Autor/es reacciones

Pere Soler Palacín

Head of the Paediatric Infectious Pathology and Immunodeficiency Unit of the Vall d'Hebron Children's Hospital in Barcelona.

This is excellent work carried out by a team at the forefront of the field. The data provided are robust and, although ten patients may seem very few, in entities as rare as this type of severe combined immunodeficiency (SCID) they are more than correct.  

This work adds another SCID to the group of primary immunodeficiencies that can be treated by gene therapy. This technique, when it works properly as in this case, usually provides similar or even better results than haematopoietic precursor transplantation with less toxicity, as it does not infuse "external" cells into the patient but genetically modifies the patient's own cells.  

An important theme of the study is that almost all of the patients included had been diagnosed by neonatal screening, so gene therapy was applied in patients free of complications of their disease.

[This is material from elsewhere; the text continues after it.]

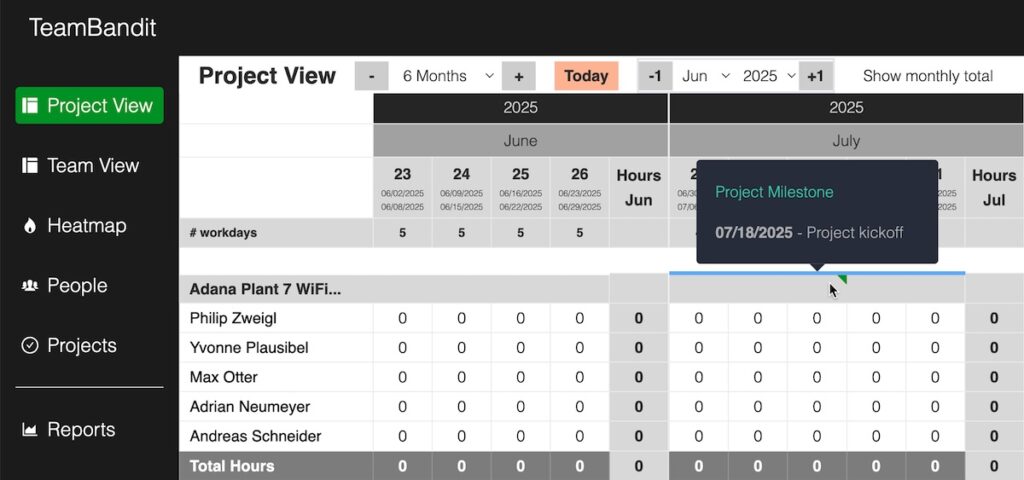Open the 2025 year dropdown
Screen dimensions: 1024x480
[768, 76]
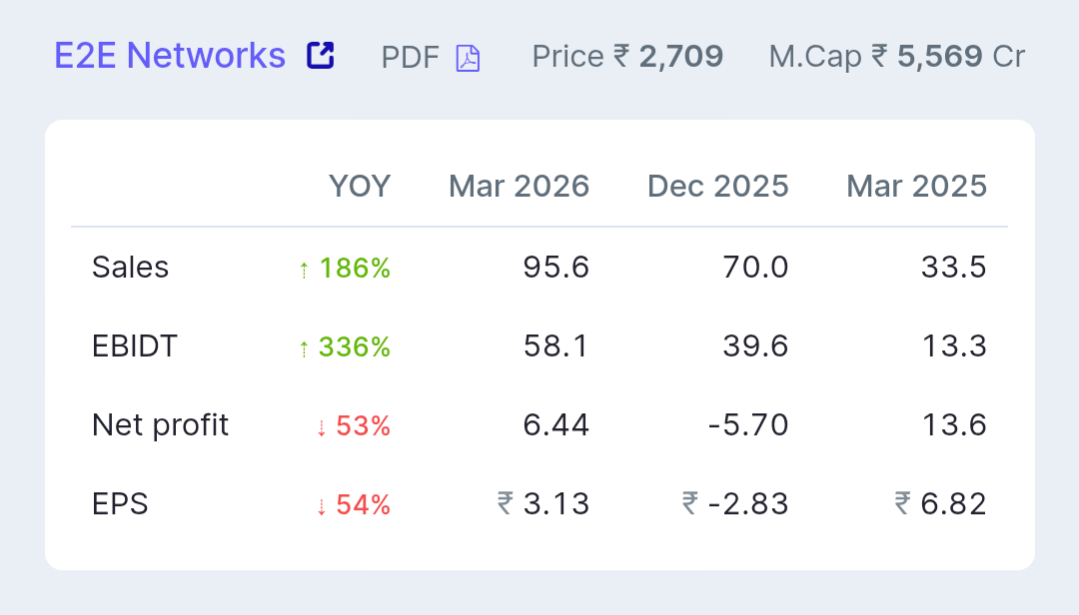
Task: Click the Sales row label
Action: point(130,268)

This point further reinforces the importance of the neonatal screening-gene therapy pairing in the treatment of these and other genetic diseases.

The main limitation of the study is the relatively small number of patients who will benefit from this treatment, because for the remaining SCIDs with different genetic defects, studies with the same characteristics will have to be performed. Similarly, as the authors comment, longer follow-up is needed to determine the benefit of treatment for non-immunological defects in SCID.